#### Data extract

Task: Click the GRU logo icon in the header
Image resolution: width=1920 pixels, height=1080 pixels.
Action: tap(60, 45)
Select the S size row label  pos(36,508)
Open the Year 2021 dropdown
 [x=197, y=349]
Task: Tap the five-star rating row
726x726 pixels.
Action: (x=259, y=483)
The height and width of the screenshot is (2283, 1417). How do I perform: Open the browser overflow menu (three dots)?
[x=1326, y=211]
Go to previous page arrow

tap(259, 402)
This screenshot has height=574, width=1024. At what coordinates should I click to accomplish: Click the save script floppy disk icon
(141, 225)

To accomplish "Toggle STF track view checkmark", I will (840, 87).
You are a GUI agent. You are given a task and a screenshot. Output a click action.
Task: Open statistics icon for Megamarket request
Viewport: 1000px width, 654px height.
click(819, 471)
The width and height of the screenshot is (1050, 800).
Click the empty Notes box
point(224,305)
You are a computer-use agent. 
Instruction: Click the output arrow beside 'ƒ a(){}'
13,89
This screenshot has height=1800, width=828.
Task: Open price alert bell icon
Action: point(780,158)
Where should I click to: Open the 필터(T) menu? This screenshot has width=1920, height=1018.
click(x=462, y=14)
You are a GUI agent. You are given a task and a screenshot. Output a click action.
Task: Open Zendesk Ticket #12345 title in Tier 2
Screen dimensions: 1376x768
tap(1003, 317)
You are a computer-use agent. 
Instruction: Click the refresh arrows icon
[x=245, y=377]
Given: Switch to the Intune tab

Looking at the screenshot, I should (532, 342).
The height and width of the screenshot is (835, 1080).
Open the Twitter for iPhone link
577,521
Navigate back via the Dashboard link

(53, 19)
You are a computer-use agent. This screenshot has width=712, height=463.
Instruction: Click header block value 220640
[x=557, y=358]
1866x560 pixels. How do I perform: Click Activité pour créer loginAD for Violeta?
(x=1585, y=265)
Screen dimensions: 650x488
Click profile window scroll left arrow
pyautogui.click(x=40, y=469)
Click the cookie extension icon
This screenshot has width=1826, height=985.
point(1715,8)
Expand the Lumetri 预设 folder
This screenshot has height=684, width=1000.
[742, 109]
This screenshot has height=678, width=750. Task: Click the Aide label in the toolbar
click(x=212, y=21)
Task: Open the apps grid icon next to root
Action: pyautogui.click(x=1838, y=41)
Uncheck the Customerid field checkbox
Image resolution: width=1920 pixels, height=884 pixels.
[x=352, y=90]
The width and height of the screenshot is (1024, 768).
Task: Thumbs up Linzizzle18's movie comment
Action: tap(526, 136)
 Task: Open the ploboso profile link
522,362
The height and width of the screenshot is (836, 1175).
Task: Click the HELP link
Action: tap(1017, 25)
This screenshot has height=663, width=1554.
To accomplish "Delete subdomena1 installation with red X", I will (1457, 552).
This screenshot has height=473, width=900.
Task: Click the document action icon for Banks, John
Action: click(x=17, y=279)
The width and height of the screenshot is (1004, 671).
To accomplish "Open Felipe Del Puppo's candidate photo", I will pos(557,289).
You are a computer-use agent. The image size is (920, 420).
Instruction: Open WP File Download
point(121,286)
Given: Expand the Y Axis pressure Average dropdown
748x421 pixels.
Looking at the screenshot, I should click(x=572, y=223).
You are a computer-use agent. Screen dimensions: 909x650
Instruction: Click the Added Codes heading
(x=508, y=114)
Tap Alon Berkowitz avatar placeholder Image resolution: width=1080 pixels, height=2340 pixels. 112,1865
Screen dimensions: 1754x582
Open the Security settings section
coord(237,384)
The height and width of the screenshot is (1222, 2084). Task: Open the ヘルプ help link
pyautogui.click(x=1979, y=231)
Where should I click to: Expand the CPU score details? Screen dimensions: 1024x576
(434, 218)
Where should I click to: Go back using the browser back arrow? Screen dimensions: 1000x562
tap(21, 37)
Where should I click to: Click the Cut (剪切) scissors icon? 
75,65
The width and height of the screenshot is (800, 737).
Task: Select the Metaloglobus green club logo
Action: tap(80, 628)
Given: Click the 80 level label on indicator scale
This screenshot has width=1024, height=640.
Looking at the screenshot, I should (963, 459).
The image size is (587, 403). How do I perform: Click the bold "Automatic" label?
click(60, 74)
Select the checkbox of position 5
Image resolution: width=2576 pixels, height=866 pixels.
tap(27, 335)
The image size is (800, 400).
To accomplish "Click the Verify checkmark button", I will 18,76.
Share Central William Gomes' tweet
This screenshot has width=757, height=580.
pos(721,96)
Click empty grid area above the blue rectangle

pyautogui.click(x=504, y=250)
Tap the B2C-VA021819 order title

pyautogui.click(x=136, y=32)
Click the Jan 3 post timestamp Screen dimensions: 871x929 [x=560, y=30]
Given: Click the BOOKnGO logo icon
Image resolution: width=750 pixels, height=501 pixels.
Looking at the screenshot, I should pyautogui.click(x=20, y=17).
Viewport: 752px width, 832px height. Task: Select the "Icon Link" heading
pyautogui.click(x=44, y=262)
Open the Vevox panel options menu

########

▸ **Work required**
Give the full listing above again, exactly as it was presented.

▸ **Response for this exercise**
Task: Click the GRU logo icon in the header
Image resolution: width=1920 pixels, height=1080 pixels.
Action: tap(60, 45)
Select the S size row label  pos(36,508)
Open the Year 2021 dropdown
 [x=197, y=349]
Task: Tap the five-star rating row
726x726 pixels.
Action: (x=259, y=483)
The height and width of the screenshot is (2283, 1417). How do I perform: Open the browser overflow menu (three dots)?
[x=1326, y=211]
Go to previous page arrow

tap(259, 402)
This screenshot has height=574, width=1024. At what coordinates should I click to accomplish: Click the save script floppy disk icon
(141, 225)

To accomplish "Toggle STF track view checkmark", I will (840, 87).
You are a GUI agent. You are given a task and a screenshot. Output a click action.
Task: Open statistics icon for Megamarket request
Viewport: 1000px width, 654px height.
click(819, 471)
The width and height of the screenshot is (1050, 800).
Click the empty Notes box
point(224,305)
You are a computer-use agent. 
Instruction: Click the output arrow beside 'ƒ a(){}'
13,89
This screenshot has height=1800, width=828.
Task: Open price alert bell icon
Action: point(780,158)
Where should I click to: Open the 필터(T) menu? This screenshot has width=1920, height=1018.
click(x=462, y=14)
You are a GUI agent. You are given a task and a screenshot. Output a click action.
Task: Open Zendesk Ticket #12345 title in Tier 2
Screen dimensions: 1376x768
tap(1003, 317)
You are a computer-use agent. 
Instruction: Click the refresh arrows icon
[x=245, y=377]
Given: Switch to the Intune tab

Looking at the screenshot, I should (532, 342).
The height and width of the screenshot is (835, 1080).
Open the Twitter for iPhone link
577,521
Navigate back via the Dashboard link

(53, 19)
You are a computer-use agent. This screenshot has width=712, height=463.
Instruction: Click header block value 220640
[x=557, y=358]
1866x560 pixels. How do I perform: Click Activité pour créer loginAD for Violeta?
(x=1585, y=265)
Screen dimensions: 650x488
Click profile window scroll left arrow
pyautogui.click(x=40, y=469)
Click the cookie extension icon
This screenshot has width=1826, height=985.
point(1715,8)
Expand the Lumetri 预设 folder
This screenshot has height=684, width=1000.
[742, 109]
This screenshot has height=678, width=750. Task: Click the Aide label in the toolbar
click(x=212, y=21)
Task: Open the apps grid icon next to root
Action: pyautogui.click(x=1838, y=41)
Uncheck the Customerid field checkbox
Image resolution: width=1920 pixels, height=884 pixels.
[x=352, y=90]
The width and height of the screenshot is (1024, 768).
Task: Thumbs up Linzizzle18's movie comment
Action: tap(526, 136)
 Task: Open the ploboso profile link
522,362
The height and width of the screenshot is (836, 1175).
Task: Click the HELP link
Action: tap(1017, 25)
This screenshot has height=663, width=1554.
To accomplish "Delete subdomena1 installation with red X", I will (1457, 552).
This screenshot has height=473, width=900.
Task: Click the document action icon for Banks, John
Action: click(x=17, y=279)
The width and height of the screenshot is (1004, 671).
To accomplish "Open Felipe Del Puppo's candidate photo", I will pos(557,289).
You are a computer-use agent. The image size is (920, 420).
Instruction: Open WP File Download
point(121,286)
Given: Expand the Y Axis pressure Average dropdown
748x421 pixels.
Looking at the screenshot, I should click(x=572, y=223).
You are a computer-use agent. Screen dimensions: 909x650
Instruction: Click the Added Codes heading
(x=508, y=114)
Tap Alon Berkowitz avatar placeholder Image resolution: width=1080 pixels, height=2340 pixels. 112,1865
Screen dimensions: 1754x582
Open the Security settings section
coord(237,384)
The height and width of the screenshot is (1222, 2084). Task: Open the ヘルプ help link
pyautogui.click(x=1979, y=231)
Where should I click to: Expand the CPU score details? Screen dimensions: 1024x576
(434, 218)
Where should I click to: Go back using the browser back arrow? Screen dimensions: 1000x562
tap(21, 37)
Where should I click to: Click the Cut (剪切) scissors icon? 
75,65
The width and height of the screenshot is (800, 737).
Task: Select the Metaloglobus green club logo
Action: tap(80, 628)
Given: Click the 80 level label on indicator scale
This screenshot has width=1024, height=640.
Looking at the screenshot, I should (963, 459).
The image size is (587, 403). How do I perform: Click the bold "Automatic" label?
click(60, 74)
Select the checkbox of position 5
Image resolution: width=2576 pixels, height=866 pixels.
tap(27, 335)
The image size is (800, 400).
To accomplish "Click the Verify checkmark button", I will 18,76.
Share Central William Gomes' tweet
This screenshot has width=757, height=580.
pos(721,96)
Click empty grid area above the blue rectangle

pyautogui.click(x=504, y=250)
Tap the B2C-VA021819 order title

pyautogui.click(x=136, y=32)
Click the Jan 3 post timestamp Screen dimensions: 871x929 [x=560, y=30]
Given: Click the BOOKnGO logo icon
Image resolution: width=750 pixels, height=501 pixels.
Looking at the screenshot, I should pyautogui.click(x=20, y=17).
Viewport: 752px width, 832px height. Task: Select the "Icon Link" heading
pyautogui.click(x=44, y=262)
Open the Vevox panel options menu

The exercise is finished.